Saved data entries
* * * * * * *

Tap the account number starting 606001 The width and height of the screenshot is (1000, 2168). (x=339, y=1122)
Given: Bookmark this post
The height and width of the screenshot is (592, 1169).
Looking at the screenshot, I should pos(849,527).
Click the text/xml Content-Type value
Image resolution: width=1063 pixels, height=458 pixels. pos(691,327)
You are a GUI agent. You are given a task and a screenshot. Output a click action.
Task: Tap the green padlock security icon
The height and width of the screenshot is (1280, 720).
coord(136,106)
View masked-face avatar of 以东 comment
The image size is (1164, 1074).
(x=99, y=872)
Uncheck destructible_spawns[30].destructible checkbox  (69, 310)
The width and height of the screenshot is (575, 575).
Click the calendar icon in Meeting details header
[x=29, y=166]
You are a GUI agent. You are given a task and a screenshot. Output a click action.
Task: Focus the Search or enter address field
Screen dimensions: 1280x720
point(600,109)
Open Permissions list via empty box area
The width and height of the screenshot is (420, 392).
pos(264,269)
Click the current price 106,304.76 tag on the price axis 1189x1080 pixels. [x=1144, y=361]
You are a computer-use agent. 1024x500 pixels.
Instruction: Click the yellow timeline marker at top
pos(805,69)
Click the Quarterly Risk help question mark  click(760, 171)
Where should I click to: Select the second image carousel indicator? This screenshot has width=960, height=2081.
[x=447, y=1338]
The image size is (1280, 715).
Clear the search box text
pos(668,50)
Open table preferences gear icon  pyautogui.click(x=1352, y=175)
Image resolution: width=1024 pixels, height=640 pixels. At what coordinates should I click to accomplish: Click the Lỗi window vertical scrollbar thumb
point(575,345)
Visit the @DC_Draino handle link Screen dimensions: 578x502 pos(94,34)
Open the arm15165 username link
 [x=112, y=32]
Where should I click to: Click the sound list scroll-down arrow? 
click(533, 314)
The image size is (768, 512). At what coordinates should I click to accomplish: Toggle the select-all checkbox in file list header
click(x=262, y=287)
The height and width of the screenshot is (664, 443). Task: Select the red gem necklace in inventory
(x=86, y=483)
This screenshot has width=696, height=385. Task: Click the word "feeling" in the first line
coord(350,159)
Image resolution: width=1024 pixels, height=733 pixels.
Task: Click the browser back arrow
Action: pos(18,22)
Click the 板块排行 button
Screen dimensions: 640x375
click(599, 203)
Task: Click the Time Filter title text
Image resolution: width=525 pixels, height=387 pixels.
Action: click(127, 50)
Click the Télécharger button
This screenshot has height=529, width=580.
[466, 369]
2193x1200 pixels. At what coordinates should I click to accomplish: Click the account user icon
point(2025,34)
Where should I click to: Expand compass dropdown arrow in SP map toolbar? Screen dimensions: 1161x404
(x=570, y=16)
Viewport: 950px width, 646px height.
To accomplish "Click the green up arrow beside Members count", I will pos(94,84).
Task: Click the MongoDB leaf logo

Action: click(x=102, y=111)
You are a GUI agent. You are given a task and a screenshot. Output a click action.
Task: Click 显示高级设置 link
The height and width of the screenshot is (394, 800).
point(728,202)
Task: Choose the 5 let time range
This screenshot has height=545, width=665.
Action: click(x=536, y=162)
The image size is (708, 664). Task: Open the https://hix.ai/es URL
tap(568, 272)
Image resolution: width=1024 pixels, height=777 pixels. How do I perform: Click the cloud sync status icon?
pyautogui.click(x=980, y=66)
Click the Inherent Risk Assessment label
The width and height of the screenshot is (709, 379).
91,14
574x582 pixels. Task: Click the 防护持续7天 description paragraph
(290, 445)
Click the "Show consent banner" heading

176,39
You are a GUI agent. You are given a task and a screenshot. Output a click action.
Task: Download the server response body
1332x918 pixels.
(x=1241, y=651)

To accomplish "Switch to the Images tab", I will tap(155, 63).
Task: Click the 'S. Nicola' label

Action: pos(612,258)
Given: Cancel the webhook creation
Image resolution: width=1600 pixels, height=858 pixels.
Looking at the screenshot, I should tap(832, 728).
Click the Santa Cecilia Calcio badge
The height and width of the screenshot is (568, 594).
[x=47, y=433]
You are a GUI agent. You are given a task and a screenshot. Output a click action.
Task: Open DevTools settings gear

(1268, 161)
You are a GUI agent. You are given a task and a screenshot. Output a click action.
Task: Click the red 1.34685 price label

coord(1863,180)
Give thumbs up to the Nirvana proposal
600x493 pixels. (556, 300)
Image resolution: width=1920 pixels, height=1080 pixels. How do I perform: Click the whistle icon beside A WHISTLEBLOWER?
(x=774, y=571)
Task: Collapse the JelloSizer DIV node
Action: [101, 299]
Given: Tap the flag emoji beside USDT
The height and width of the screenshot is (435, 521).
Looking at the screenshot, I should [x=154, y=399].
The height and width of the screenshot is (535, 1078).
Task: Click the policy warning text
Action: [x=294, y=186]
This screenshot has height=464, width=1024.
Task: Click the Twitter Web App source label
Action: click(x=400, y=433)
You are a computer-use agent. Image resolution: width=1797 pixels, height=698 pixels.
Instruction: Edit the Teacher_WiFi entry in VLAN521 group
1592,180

* * * * * * *

● Task to carry out: Pull out each line of the entries that contains "button".

● Answer box:
Click the 板块排行 button
Click the Télécharger button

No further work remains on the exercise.